Direction: Count the lines of the listing below that contain the string "screenshot", matching case exactly, and give only the number.
━━ Records supplied ━━
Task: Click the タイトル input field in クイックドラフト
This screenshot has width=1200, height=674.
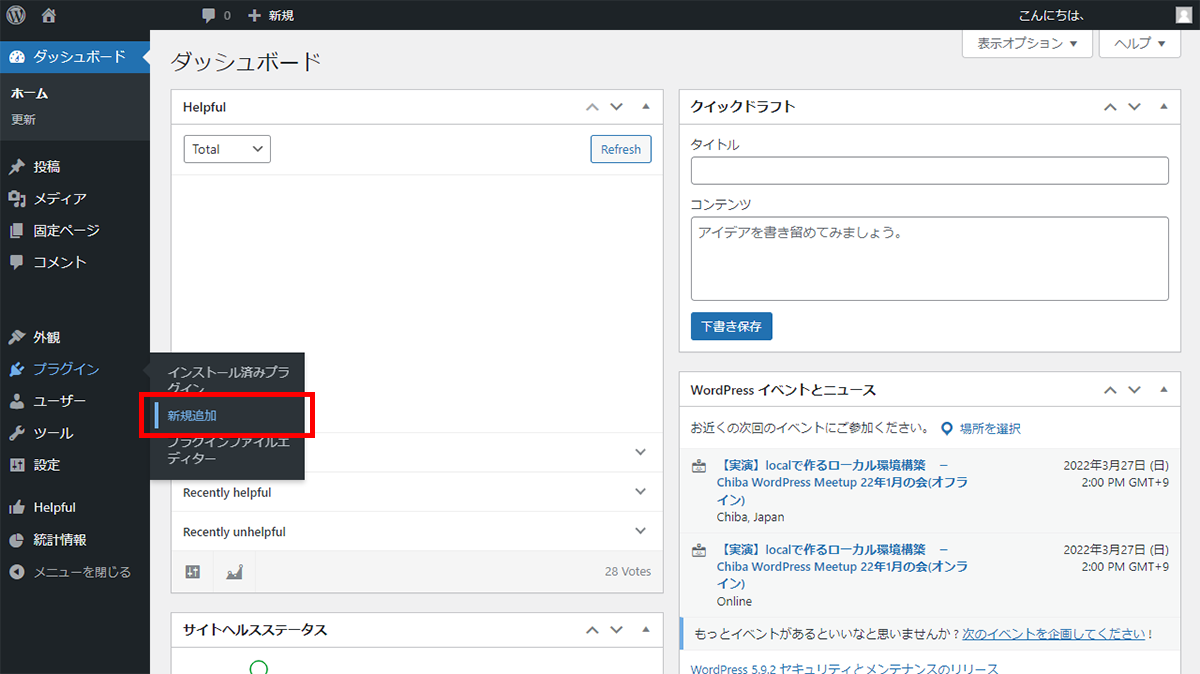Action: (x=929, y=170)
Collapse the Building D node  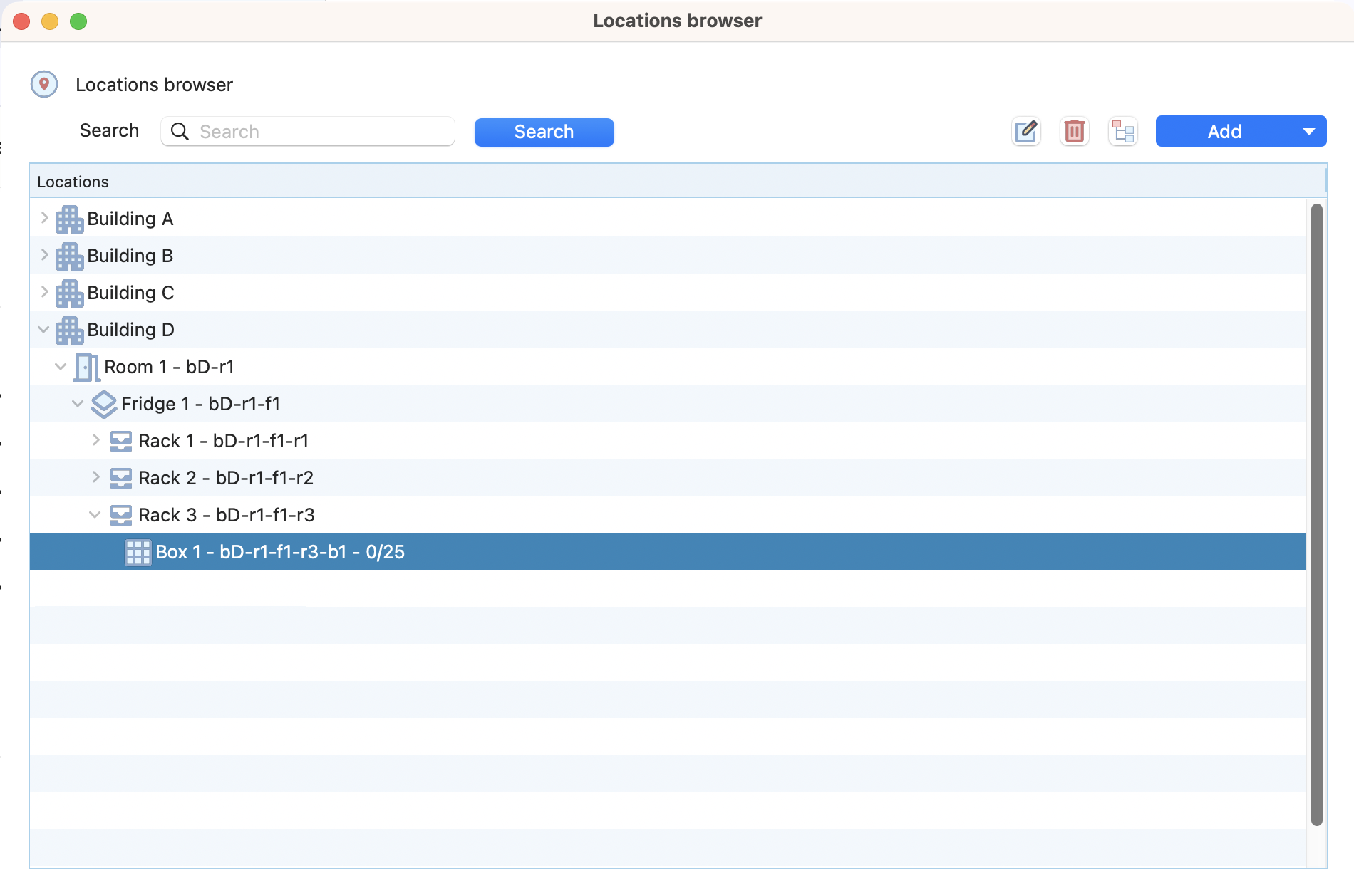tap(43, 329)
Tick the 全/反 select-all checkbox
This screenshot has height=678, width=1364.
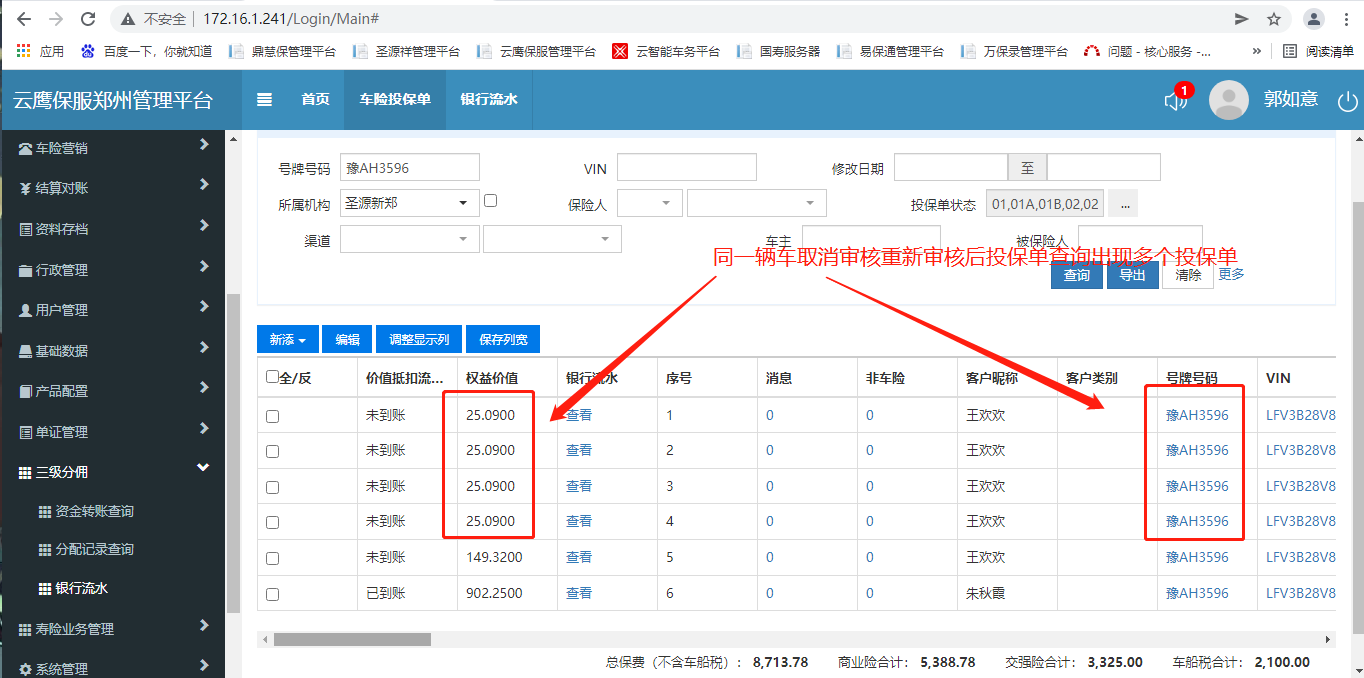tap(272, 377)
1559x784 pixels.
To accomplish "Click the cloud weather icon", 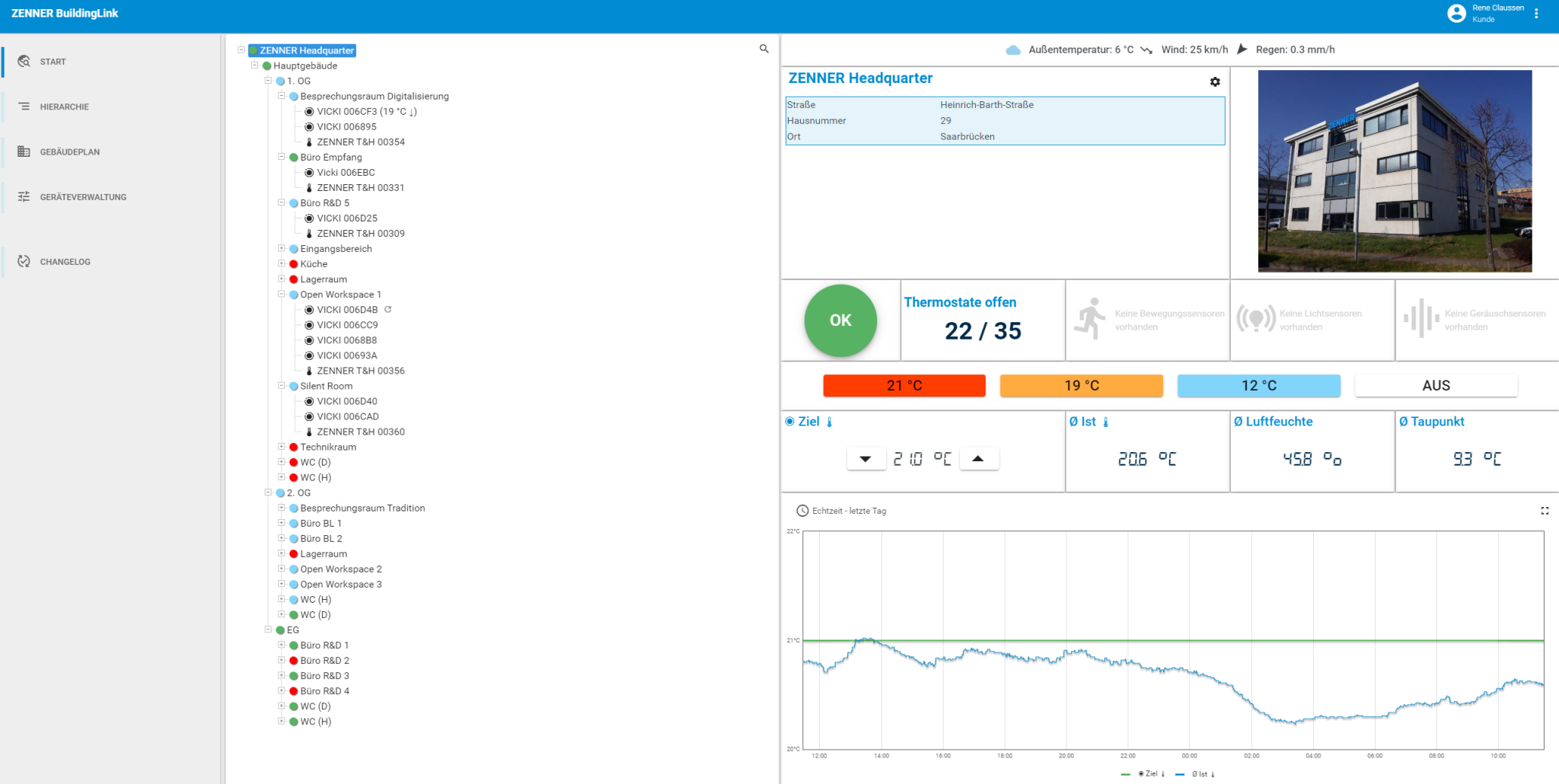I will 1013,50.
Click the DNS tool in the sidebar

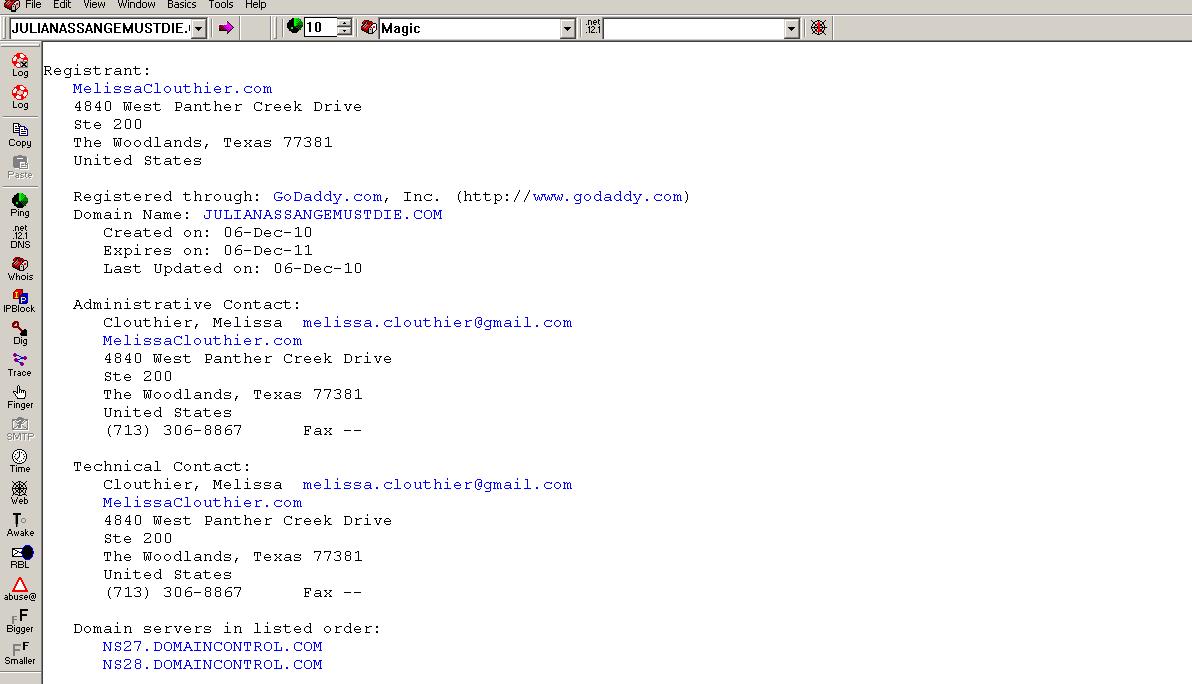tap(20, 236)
━━━
The answer: 2